Wednesday, June 25, 2008

Keeping the hum down

My ultimate goal for "noise" is for my amp to sound the same whether anything is plugged into it or not. Unfortunately my amp has a hum of it's own, it's 36 years old, it's allowed to. There's nothing I can do about that, but I obsess about keeping my pedalboard silent.

I noticed I was getting more noise than usual. I tested by plugging my pedalboard into my amp and turning everything on. Once the buzz is going I pull the cable out of my amp's input to see if the hum goes away. Sure enough it did. Next I unplugged one cable at a time until the hum went away. I narrowed it down to my tube screamer but did some bypassing of cables to make sure that was the case. In the end I plugged everything back in and the hum was gone! A cable must have just been sitting wrong or something. Back to silence. Hmmmmm.

Here are some tips for keeping hum down:

Problem #1 - bad cables
It's important to have a good connection inside each cable. I openly hate George L cables (I used to use them so I can judge) or other solderless cables that reply on pressure or gravity to keep things in place. I highly, highly recommend soldering your own cables. It sounds intimidating but I promise it's worth it. I was able to buy a soldering gun, solder, top of the line cable, and connectors for less than the price of a George L kit. 15 minutes of learning to solder on youtube and I was ready. I noticed a HUGE difference in sound quality and noise reduction when I moved from a cheap hodge-podge of cable.

Problem #2 - ground loops
Ground loops are tricky thing to understand but for a guitar rig, the two things you want to avoid are 1) instrument cables running parallel to power cables (AC or DC) and 2) equipment plugged into two different power circuits. Power cables create an electronic field around them and if an instrument cable is running parallel it will pick that up and make a 60 Hz hum. Always cross power and instrument cables at 90 degree intersections. Set up your pedal board this way and also check when you're playing live that your cables from guitar to board and board to amp aren't crossing any extension cords or anything. Shielded cables will help avoid this problem as well. It's also good practice to plug your pedalboard and amp into the same outlet. I use a power conditioner in my rack and plug everything into that. I also use a Voodoo labs Pedal Power 2 for all my pedals. Both of those keep things regulated and isolate ground loops. If you're having a problem with ground loops that you just can't fix get a ground lift for your cable right before the amp.

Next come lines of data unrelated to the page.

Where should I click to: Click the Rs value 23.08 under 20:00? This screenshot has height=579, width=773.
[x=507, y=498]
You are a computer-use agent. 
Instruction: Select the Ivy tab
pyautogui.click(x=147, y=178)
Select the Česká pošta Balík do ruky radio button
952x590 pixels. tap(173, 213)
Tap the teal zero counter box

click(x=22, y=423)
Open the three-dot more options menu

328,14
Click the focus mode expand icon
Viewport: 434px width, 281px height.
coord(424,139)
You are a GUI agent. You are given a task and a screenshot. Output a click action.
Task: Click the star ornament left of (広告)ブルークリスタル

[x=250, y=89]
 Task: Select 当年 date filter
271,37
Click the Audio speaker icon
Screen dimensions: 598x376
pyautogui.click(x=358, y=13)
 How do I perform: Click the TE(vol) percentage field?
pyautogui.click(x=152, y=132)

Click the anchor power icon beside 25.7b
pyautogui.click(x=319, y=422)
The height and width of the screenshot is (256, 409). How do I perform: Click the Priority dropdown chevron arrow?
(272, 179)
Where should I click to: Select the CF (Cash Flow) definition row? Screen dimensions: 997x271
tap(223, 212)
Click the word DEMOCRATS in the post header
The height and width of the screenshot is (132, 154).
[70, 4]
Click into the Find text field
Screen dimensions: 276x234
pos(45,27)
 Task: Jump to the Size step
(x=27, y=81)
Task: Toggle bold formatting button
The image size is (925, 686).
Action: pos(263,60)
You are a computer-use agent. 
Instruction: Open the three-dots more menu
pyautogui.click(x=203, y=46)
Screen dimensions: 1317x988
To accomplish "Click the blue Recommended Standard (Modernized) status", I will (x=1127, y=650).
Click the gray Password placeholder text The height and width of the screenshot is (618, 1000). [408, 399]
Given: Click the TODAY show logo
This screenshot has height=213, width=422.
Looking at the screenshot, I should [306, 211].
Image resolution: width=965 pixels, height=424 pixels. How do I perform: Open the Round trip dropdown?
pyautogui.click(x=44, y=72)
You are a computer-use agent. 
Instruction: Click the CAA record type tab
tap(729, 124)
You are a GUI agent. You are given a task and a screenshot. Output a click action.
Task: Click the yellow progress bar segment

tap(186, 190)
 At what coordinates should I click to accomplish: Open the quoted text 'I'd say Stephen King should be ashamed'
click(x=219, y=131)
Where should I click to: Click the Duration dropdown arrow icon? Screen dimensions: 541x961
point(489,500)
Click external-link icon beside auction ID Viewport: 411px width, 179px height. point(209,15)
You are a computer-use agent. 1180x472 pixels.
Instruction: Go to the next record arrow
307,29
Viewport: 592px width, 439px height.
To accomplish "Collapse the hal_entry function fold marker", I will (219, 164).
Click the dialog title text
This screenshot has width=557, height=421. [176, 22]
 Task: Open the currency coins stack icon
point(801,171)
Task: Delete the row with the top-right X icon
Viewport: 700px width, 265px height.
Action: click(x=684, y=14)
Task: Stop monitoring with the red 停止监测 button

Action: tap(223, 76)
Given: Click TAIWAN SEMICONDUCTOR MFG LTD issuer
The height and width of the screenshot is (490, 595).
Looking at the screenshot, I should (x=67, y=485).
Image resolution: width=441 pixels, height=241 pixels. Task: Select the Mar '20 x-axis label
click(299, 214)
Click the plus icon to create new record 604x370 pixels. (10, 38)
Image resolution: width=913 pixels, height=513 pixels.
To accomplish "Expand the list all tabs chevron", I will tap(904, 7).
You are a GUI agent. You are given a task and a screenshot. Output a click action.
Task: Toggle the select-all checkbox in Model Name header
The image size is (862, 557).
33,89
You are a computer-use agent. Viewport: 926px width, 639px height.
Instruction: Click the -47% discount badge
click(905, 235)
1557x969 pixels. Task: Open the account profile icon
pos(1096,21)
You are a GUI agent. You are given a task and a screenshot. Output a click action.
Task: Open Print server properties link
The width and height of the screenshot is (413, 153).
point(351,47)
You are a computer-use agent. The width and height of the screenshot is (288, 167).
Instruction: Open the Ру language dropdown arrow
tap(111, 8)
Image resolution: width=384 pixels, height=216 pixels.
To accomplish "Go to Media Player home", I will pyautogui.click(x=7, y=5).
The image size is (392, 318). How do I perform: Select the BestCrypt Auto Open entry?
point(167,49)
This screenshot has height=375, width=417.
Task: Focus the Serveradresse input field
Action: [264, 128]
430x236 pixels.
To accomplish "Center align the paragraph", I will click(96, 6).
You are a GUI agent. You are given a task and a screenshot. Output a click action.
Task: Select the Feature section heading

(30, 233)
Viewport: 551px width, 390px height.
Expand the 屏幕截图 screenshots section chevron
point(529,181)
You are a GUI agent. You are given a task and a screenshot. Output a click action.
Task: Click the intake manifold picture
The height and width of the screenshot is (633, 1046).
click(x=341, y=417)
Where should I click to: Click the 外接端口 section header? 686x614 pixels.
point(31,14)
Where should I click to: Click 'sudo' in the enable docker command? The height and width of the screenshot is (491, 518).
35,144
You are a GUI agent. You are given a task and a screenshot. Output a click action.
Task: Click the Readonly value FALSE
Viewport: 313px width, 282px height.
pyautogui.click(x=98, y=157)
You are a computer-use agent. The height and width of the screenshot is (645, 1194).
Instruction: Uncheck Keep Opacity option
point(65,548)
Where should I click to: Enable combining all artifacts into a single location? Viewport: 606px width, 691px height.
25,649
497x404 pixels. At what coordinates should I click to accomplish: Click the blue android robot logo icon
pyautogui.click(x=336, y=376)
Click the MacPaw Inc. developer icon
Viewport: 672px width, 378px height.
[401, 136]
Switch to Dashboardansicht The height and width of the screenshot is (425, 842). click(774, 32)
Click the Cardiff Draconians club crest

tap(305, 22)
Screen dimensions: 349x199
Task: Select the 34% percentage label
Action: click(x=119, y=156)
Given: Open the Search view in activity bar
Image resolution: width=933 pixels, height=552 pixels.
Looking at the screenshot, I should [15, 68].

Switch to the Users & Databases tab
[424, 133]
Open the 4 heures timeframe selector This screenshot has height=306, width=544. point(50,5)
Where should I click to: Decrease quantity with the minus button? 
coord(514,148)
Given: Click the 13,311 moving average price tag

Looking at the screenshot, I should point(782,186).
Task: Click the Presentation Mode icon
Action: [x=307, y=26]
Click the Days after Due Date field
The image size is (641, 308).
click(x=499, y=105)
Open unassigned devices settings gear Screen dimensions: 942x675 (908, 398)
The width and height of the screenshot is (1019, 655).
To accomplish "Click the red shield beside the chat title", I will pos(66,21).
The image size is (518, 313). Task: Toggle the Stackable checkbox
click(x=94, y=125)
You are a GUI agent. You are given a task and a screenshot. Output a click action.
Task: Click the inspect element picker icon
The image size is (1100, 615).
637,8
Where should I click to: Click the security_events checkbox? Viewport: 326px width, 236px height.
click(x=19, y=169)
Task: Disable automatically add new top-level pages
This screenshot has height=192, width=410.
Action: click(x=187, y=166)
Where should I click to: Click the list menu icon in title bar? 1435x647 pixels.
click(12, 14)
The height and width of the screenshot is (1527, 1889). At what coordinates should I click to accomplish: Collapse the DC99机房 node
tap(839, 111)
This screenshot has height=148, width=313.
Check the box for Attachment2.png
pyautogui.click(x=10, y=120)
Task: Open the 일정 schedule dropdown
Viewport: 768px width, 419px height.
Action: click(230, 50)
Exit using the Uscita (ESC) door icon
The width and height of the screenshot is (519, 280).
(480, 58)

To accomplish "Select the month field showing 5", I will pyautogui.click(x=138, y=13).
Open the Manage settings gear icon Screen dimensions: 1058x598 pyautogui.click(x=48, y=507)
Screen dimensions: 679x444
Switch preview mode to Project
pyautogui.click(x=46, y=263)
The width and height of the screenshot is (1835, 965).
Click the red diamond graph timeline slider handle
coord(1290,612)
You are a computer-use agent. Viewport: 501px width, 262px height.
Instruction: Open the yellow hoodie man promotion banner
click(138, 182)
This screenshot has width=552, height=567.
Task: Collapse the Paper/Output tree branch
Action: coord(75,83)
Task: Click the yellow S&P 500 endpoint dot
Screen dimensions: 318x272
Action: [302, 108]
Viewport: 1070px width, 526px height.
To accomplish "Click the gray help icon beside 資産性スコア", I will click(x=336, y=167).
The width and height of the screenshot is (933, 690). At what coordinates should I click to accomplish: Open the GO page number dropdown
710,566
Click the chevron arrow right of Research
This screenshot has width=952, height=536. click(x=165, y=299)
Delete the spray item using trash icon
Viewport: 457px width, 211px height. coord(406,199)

Problem #3 - Too many buffers
I think the true bypass vs. buffered pedals is an entirely different post but I can tell you if you have too many buffered pedals in a row you'll get noise. If this is the case you'll want to mod some of them to be true bypass or get a multi-effects loop pedal like the stuff Loooper makes.

Hopefully this helps! There's nothing more embarrassing than the sound guy having to tell you your amp is too noisy. It's also bad for the sound of playing live or recorded when everyone hears your signal being unmutted at the sound board... song starts, everything's quiet, then huuuuuuuuum. Silence is golden.